Exports were restricted in May 2010, allowed again from October 2010, then had their registration permissions shifted from the textile commissioner’s office to the Directorate General of Foreign Trade (DGFT), leading to quotas, and so on.
Dhiren Sheth, president of the Cotton Association of India, said, “Frequent changes in export policy hurts India’s credibility in overseas markets and leads to disputes. Consistency and clarity are always preferred.”
He said disputes arise when exporters enter into arrangements with ginners for providing cotton meant for export and then do not lift the quantity. Today, for instance, after ordering a total ban, the government allowed exports for which orders had been issued by the DGFT till March 4. This is expected to release an additional 600,000-700,000 bales (a bale is 170 kg) for exports. Around 9.5 million bales have already been shipped this year.
However, a total of 12.5 million bales have been registered till now. Of this, export of around two million bales may not happen, said an exporter. This much was understood to have come for registration in the two days prior to the ban. DGFT allows registration only when letters of credit (LCs) have already been opened or money received by exporters.

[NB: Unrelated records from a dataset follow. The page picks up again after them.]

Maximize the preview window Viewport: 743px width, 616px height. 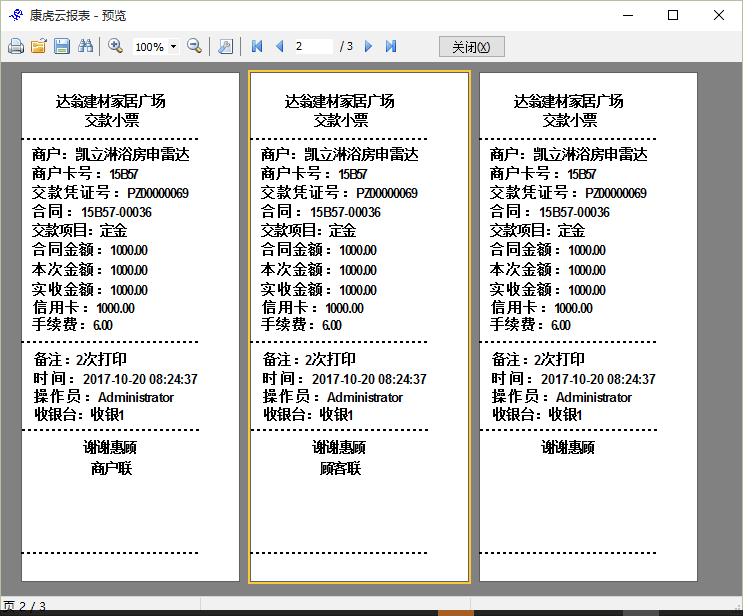[673, 15]
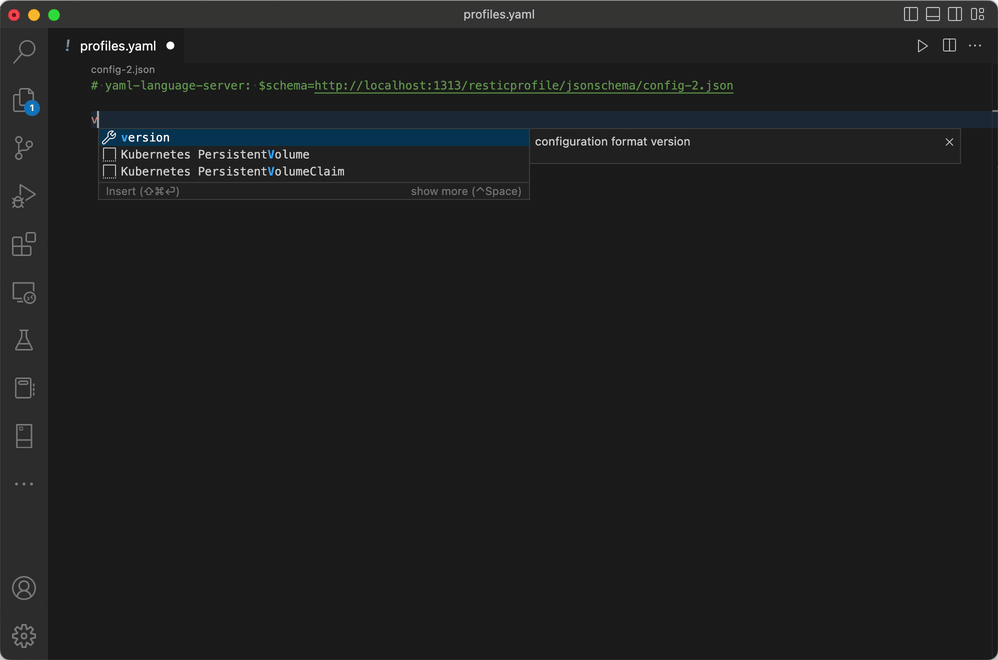Toggle the bottom panel layout
The image size is (998, 660).
click(933, 15)
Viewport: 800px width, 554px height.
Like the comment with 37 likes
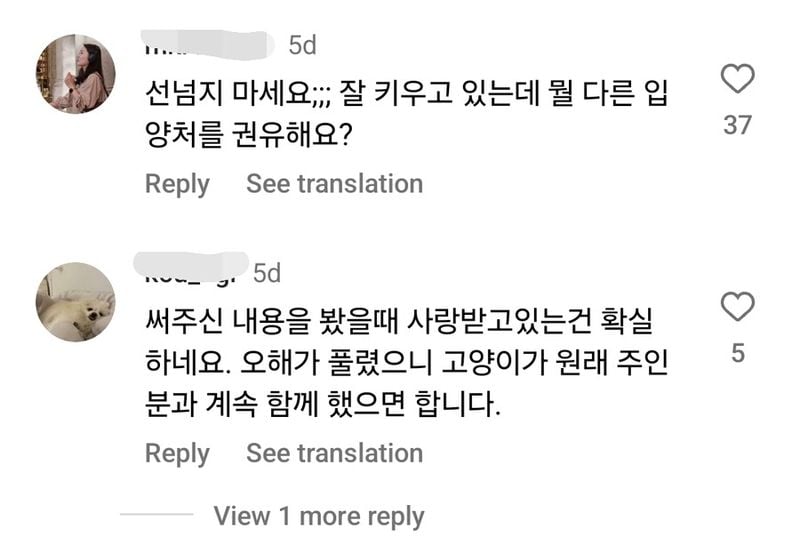(x=737, y=79)
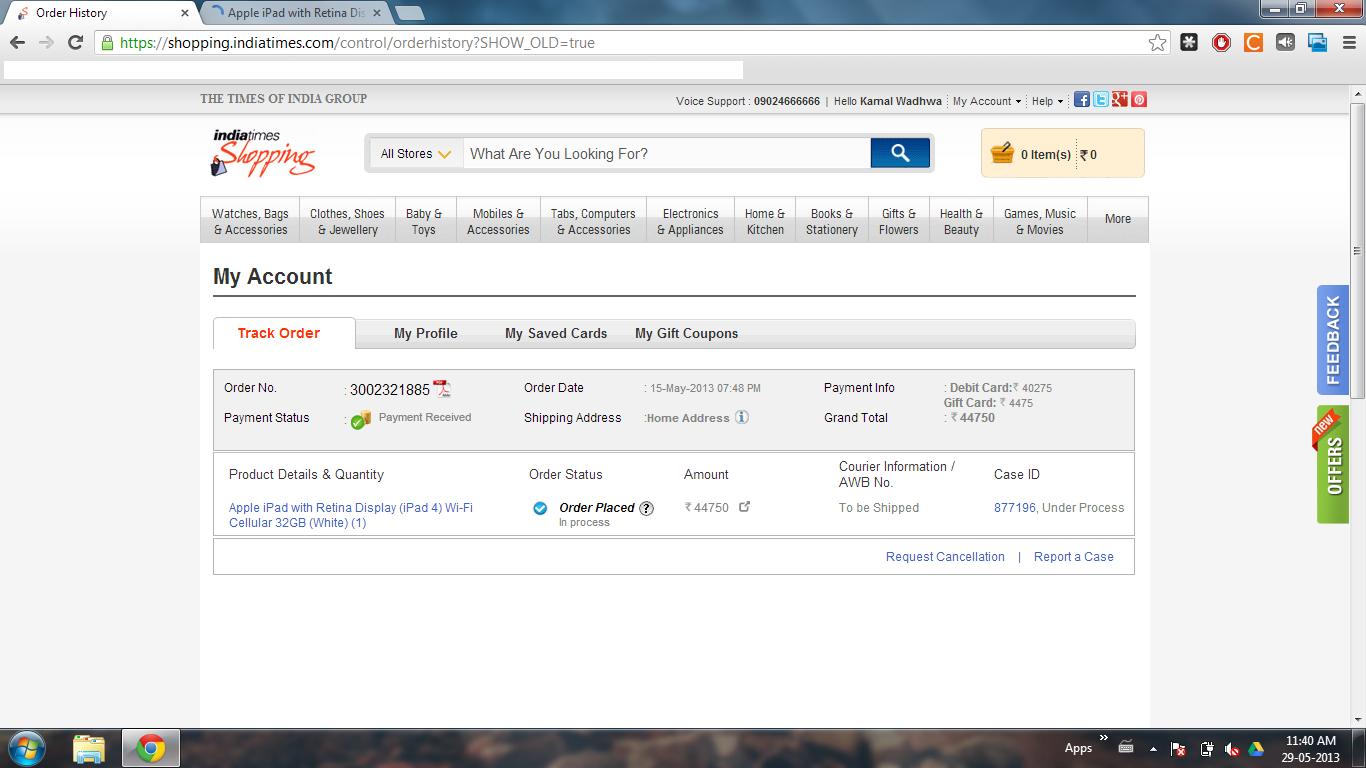Click the Facebook icon in header

[x=1082, y=100]
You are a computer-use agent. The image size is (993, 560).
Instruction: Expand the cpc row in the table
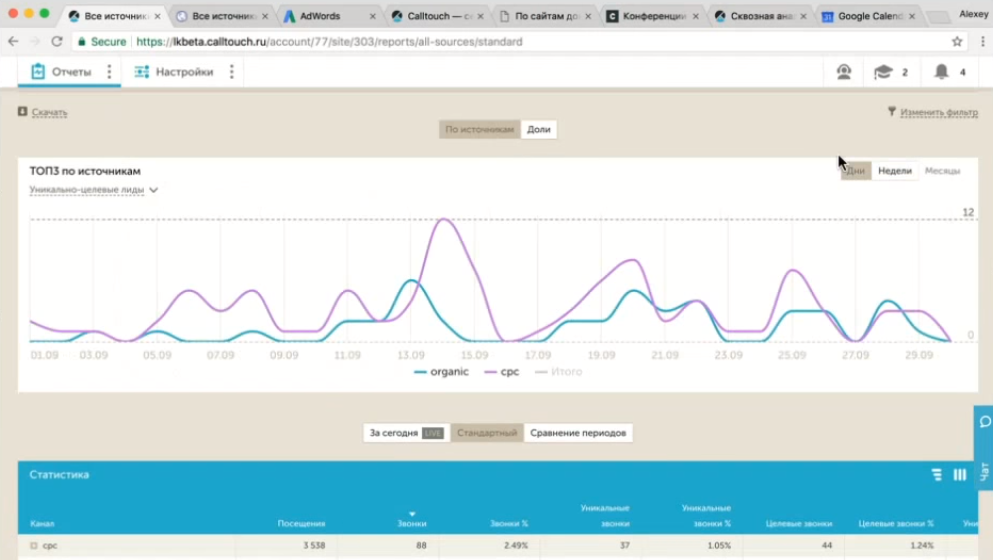(33, 546)
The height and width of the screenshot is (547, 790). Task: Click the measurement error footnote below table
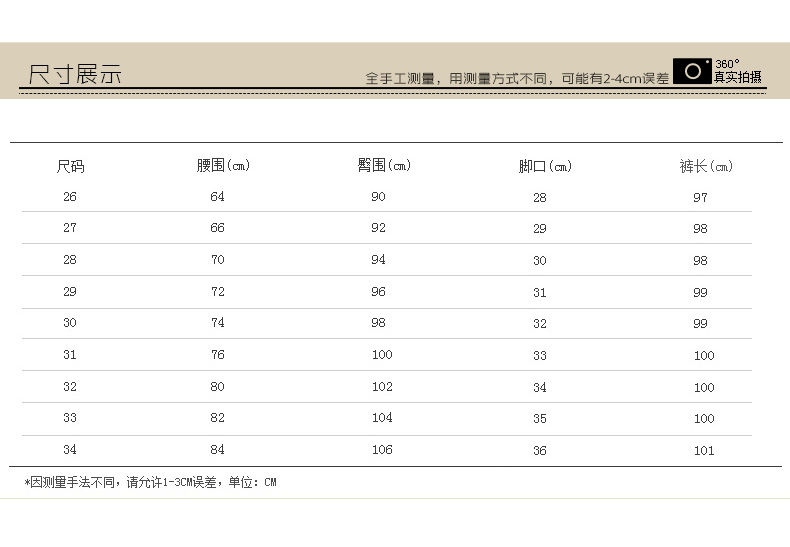pyautogui.click(x=150, y=483)
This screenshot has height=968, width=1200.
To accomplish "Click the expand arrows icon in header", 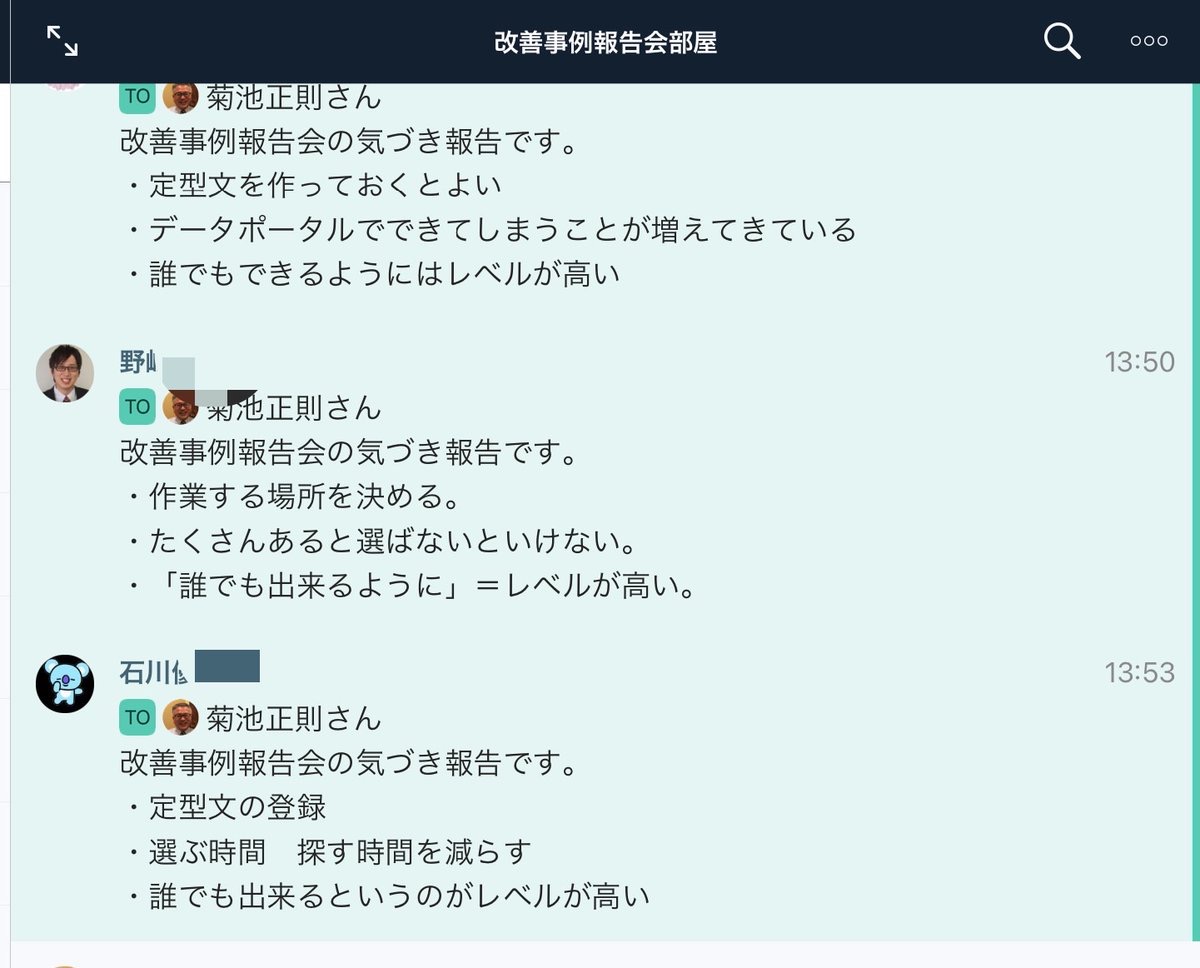I will point(62,41).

When an LC is opened or buyers have remitted money to Indian exporters and after that if exports are not completed, disputes arise. Shirish Shah, partner, Bhaidas Kursondas & Co, said, “In 2010, when cotton export was banned, similar disputes arose and some of these are still under arbitration.” Some settlements were inked at 50 per cent of the loss amount, an industry source said. This means both parties shared the losses equally.
According to an industry veteran, the government panicked this time when there was a sudden rush for export registration. This followed China stocking up cotton to build up reserves. According to a research report from Barclays Capital, “China’s imports of Indian cotton have risen sharply, especially through the second half of 2011 and into early 2012. Indeed, an analysis of China Customs trade data reveals that in 2011, China imported one million tonnes only from India, 17 per cent of its total 3.36 mt of cotton imports, with India overtaking the US as the biggest source of China's cotton imports.”

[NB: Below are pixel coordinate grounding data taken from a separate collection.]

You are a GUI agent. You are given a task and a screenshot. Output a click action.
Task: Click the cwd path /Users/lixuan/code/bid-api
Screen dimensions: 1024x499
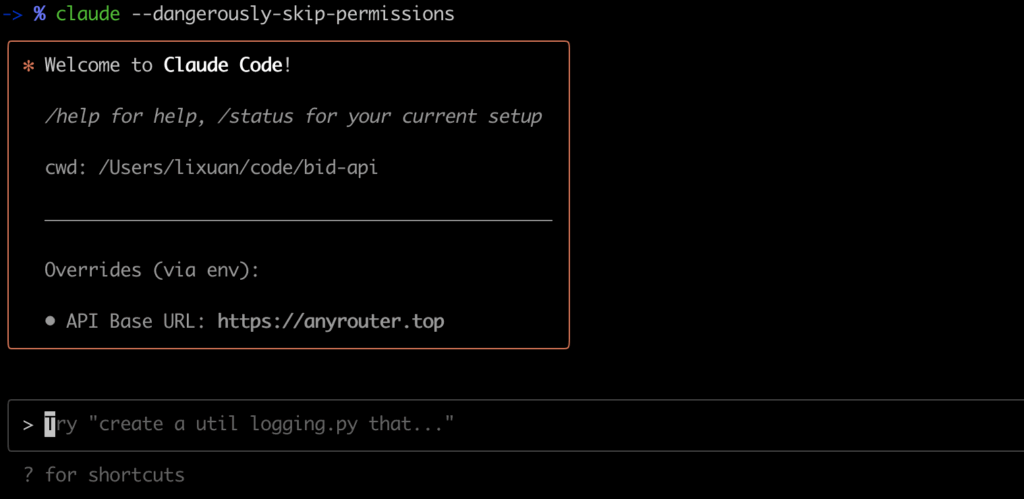coord(238,168)
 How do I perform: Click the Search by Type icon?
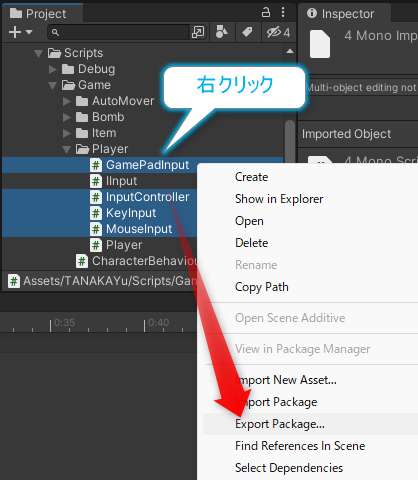click(x=222, y=32)
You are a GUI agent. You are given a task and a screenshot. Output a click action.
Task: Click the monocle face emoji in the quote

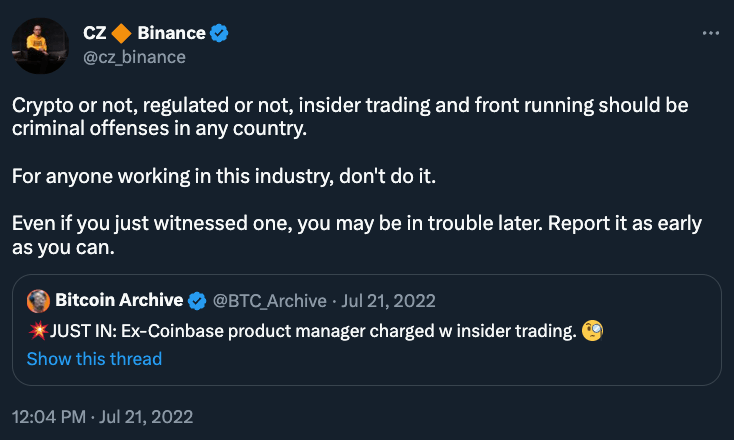tap(593, 332)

India’s cotton yarn policy has been equally inconsistent. Several changes were made in the past two years. An industry leader said, “Rather than reacting in panic, government should have first suspended registration. Even now, export duty or such other measures could have been considered.”
China, Bangladesh react
Agencies add: China’s cotton industry association has criticised India’s decision to ban cotton exports, saying it was “irresponsible” and would disrupt the global market. India, the world’s second-largest cotton producer, said on Monday it had stopped exports with immediate effect to ensure supplies for domestic mills, fuelling speculation main consumer China would have to turn to other sources.
The China Cotton Association urged a review of the decision.
“As a member of the international trading family, we hope the Indian government will rectify this market-disrupting and mistaken policy in a timely fashion and comply with global trade rules,” the statement said.
It said a previous Indian attempt in 2010 to ban cotton exports had resulted in “heavy losses” for Chinese textile producers and had also hurt local Indian producers.
India has already exported about 9.5 million bales in the current cotton year beginning October 1, higher than the projected export surplus quota of 8.4 million bales set in January, due to strong demand from China.
Bangladesh also today termed India’s ban on export as “unfortunate”, saying the move is against the norms of international trade. Its commerce ministry said the repeated ban on cotton trade by India was threatening Bangladesh’s textile industry. “India imposed a ban on the export of main raw material, leaving aside trade rules and regulations. We think it (ban) is against the norms of international trade,” commerce secretary M Ghulam Hossain told reporters.
Also, Morgan Stanley lowered its cotton price forecast to 90 cents per pound from $1 for the 2011-12 marketing year, saying global demand would remain weak. It also said it was recommending a short position in the July 12 contract, currently trading at $0.91 cents per pound, on expectation the removal of the minimum support price would prompt Chinese, as well as global, prices to fall.